FIG. 1 is a side sectional view of a schematic explanation of one embodiment of a degassing / defoaming apparatus of the present invention, and FIG. 2 is a partial enlarged view for explaining the composite tube wound around a cylindrical body in FIG. A side sectional view (a) and a sectional view of the composite tube (b), FIG. 3 is a schematic explanatory view of an embodiment of an experimental apparatus of the present invention, and FIG. 4 is a tube made of a conventional porous polymer membrane. Degassing used
The general | schematic schematic explanatory drawing of a defoaming apparatus, FIG. 5 and FIG. 6 is Example-1, Comparative example-1, Example-2, Comparative example-2, respectively.

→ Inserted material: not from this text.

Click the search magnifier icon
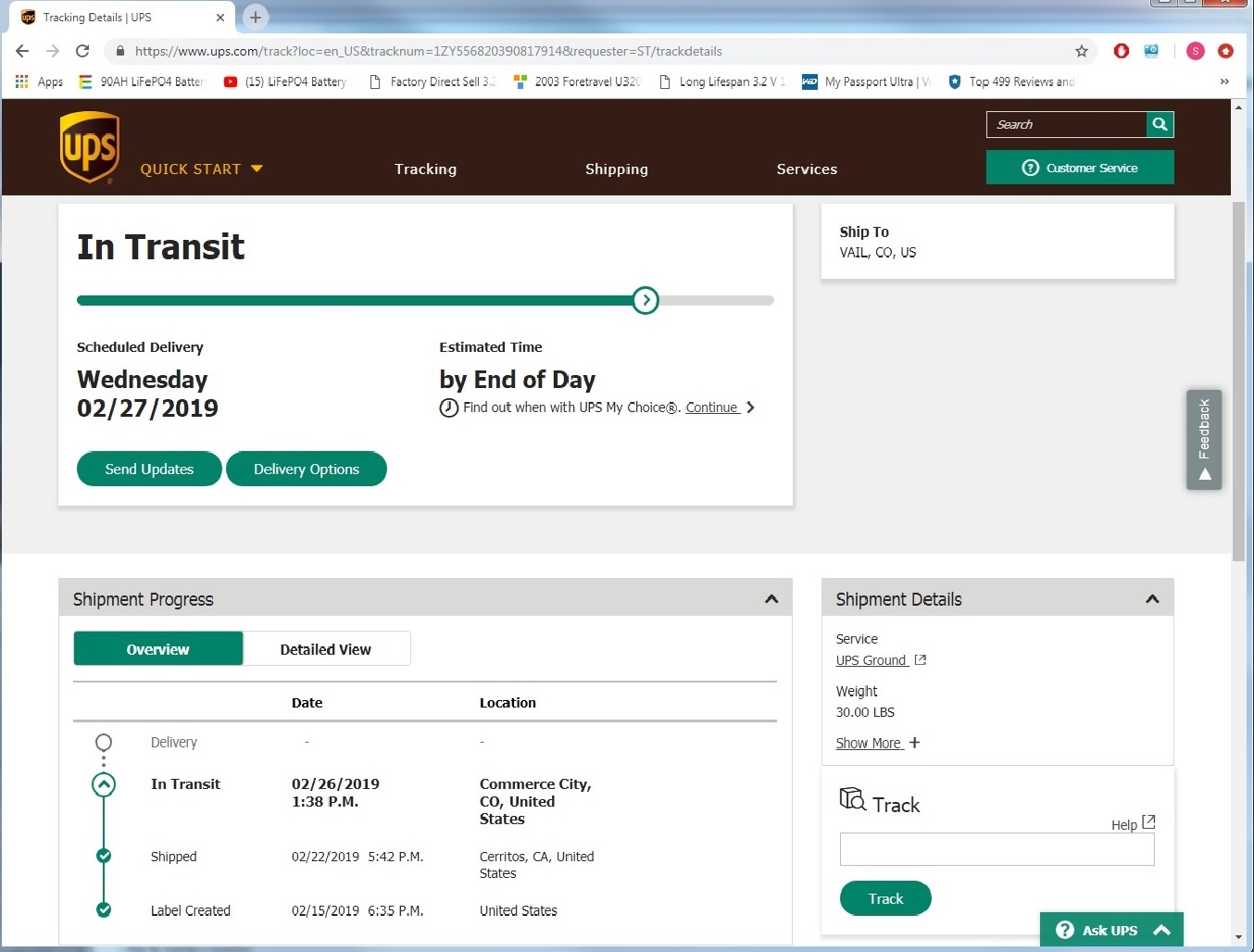The image size is (1254, 952). pos(1160,124)
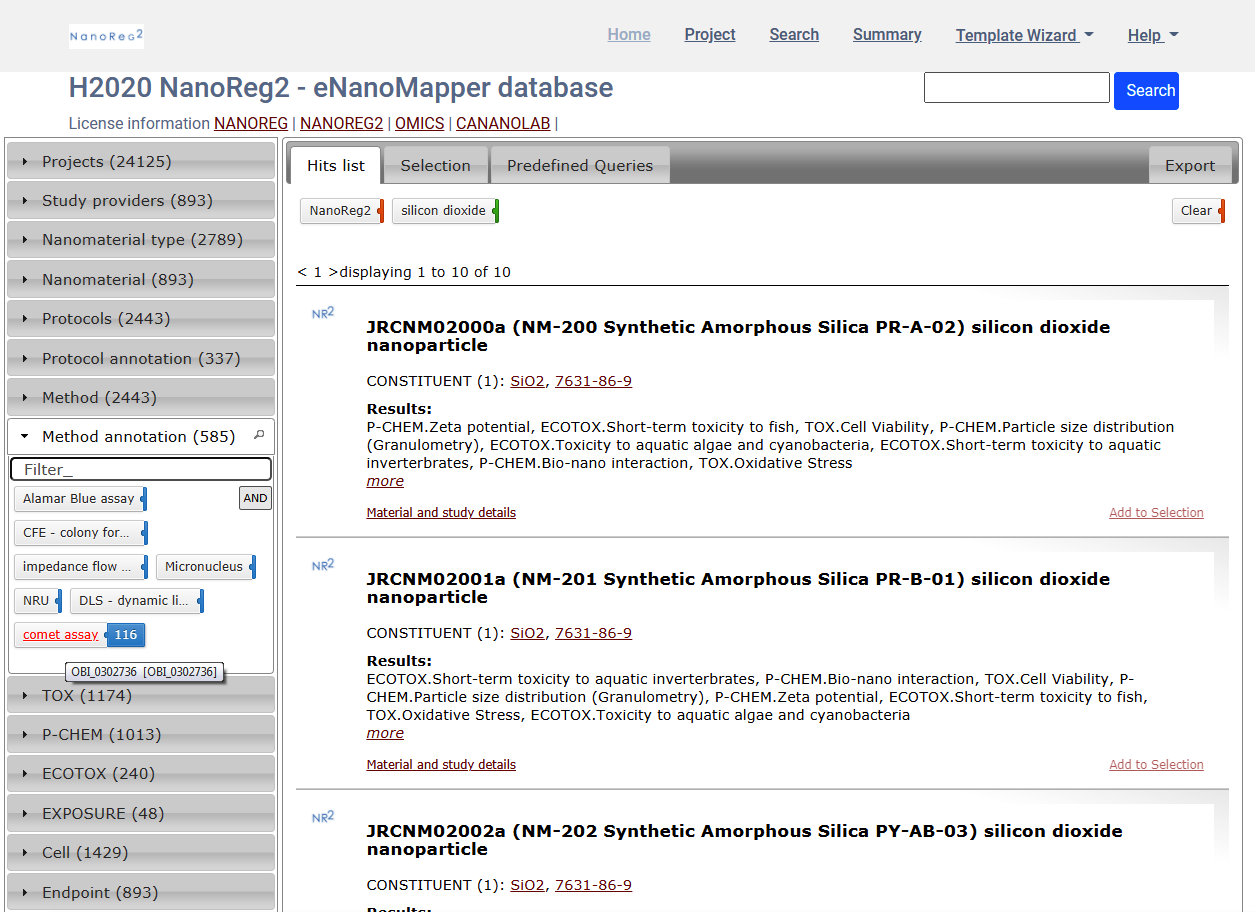
Task: Remove the NanoReg2 active filter tag
Action: 340,211
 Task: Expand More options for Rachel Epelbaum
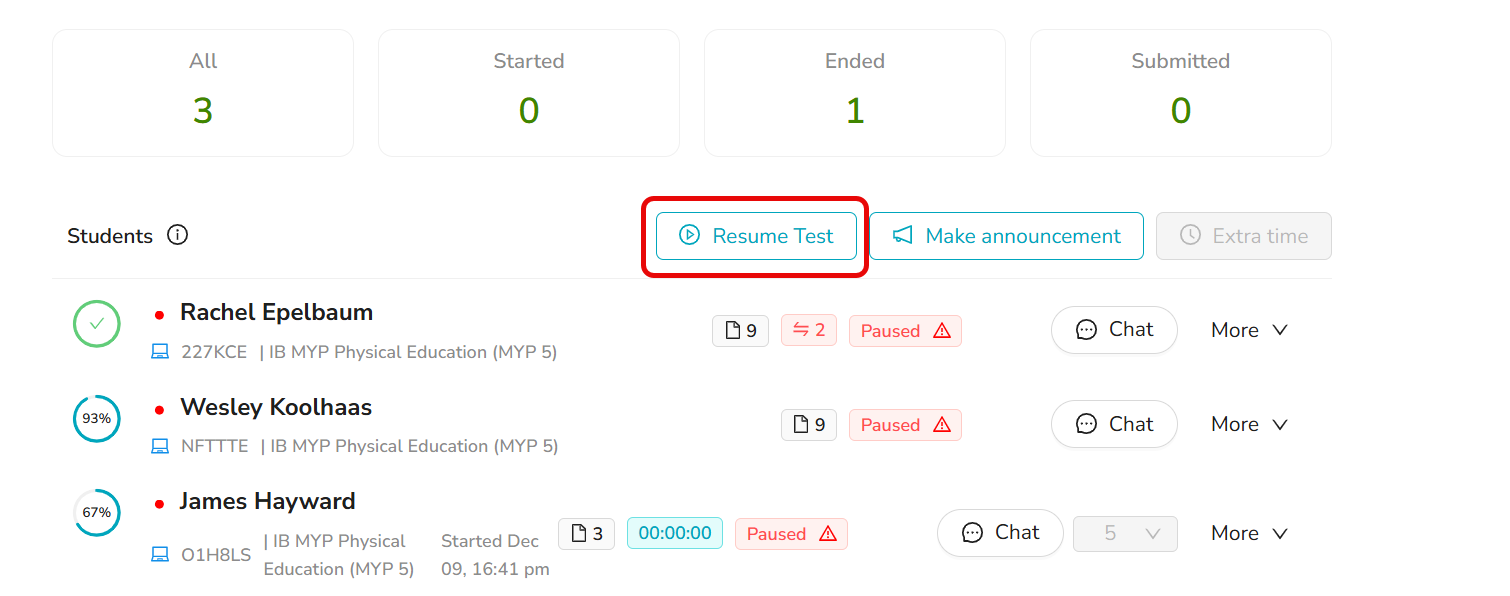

It is a figure which shows the experimental result in. 9 …… Degassing / defoaming device 10 …… Guide, 11 …… Pore 12 …… Cylinder 13 …… Porous polymer membrane composite tube 14 …… Module, 15 …… Decompression chamber 22a, 22b …… Coating Liquid 23 …… Reinforcement tube 24 …… Separation tube 26 …… Pump

Claims (3)

[Claims] 1. A photosensitive coating liquid containing dissolved air and fine bubbles is passed through the inside of a porous polymer membrane composite tube before the prepared photosensitive coating liquid is coated on a substrate by a coating device. In the degassing / defoaming apparatus for a photosensitive coating liquid, which simultaneously removes dissolved air and fine bubbles in the photosensitive coating liquid while depressurizing the outside of the tube and pressurizing the photosensitive coating liquid, a large number of the porous Degassing, characterized in that a qualitative polymer membrane composite tube is arranged in parallel in parallel with each other and spirally wound around a cylindrical body, and the inlet and outlet of the photosensitive coating liquid are provided at both ends of the cylindrical body.・ Defoaming device. 2. The degassing / defoaming apparatus according to claim 1, wherein a large number of the spirally wound porous polymer membrane composite tubes have a rising slope of 4 ° or more. 3. The multi-layered porous polymer membrane, wherein the composite tubes are provided in parallel in a plane and in contact with each other, and are stacked in multiple stages. )
Alternatively, the degassing / defoaming device according to (2).